* _WHAT IS BEING ASKED_: Find every line in the records that contains the string "tool" and copy each one. Matching is case-sensitive.

DATA LISTING start

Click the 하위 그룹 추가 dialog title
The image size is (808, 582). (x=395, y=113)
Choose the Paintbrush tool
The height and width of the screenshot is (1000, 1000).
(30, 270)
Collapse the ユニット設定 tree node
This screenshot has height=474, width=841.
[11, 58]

DATA LISTING end
DATA LISTING start

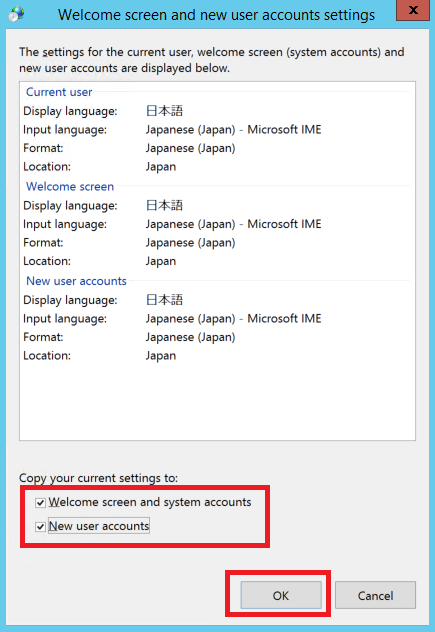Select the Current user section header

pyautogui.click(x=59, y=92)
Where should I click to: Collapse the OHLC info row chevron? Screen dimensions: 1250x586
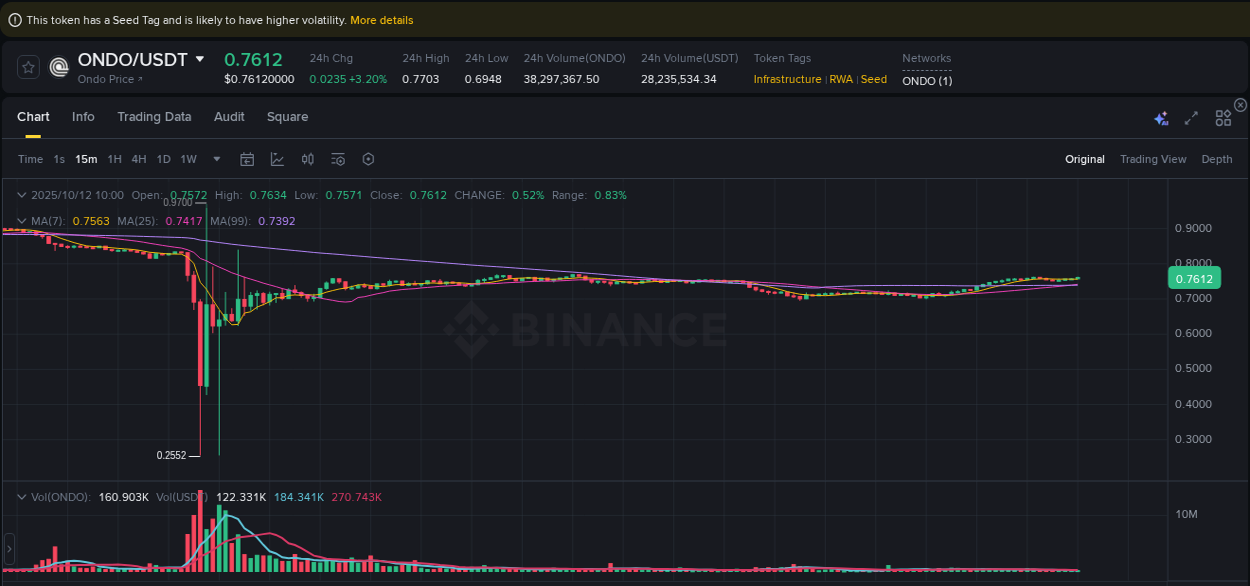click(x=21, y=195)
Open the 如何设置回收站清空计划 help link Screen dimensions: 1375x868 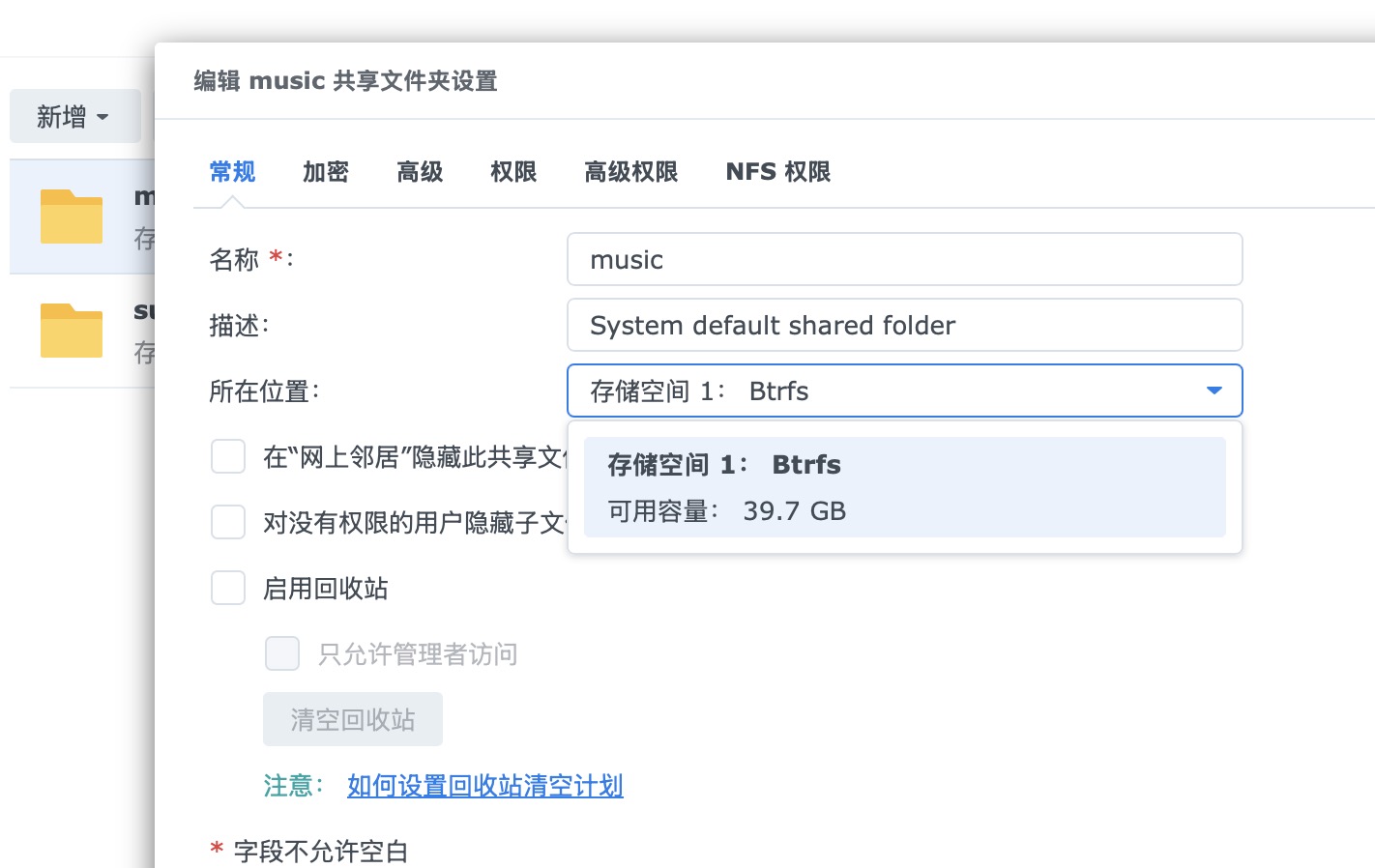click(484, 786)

DATA LISTING end
DATA LISTING start

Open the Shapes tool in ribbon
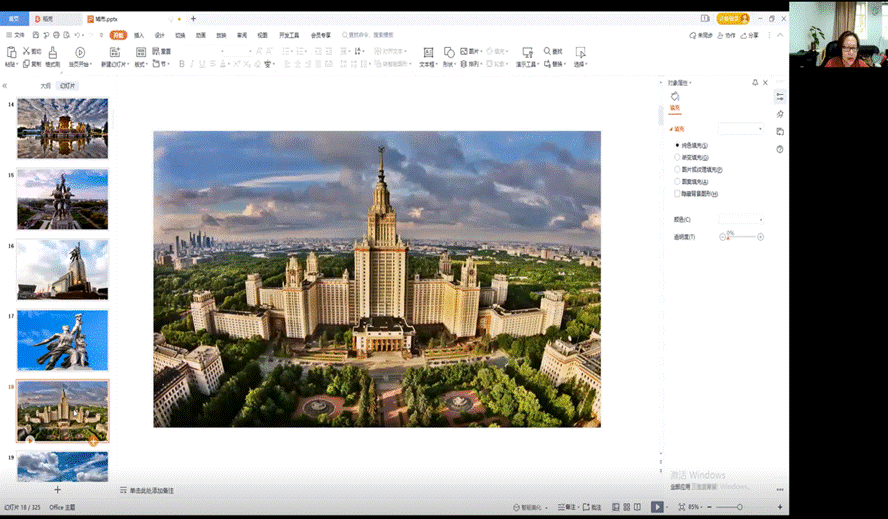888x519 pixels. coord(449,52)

DATA LISTING end

* _ANSWER TO THIS EXERCISE_:
Choose the Paintbrush tool
Open the Shapes tool in ribbon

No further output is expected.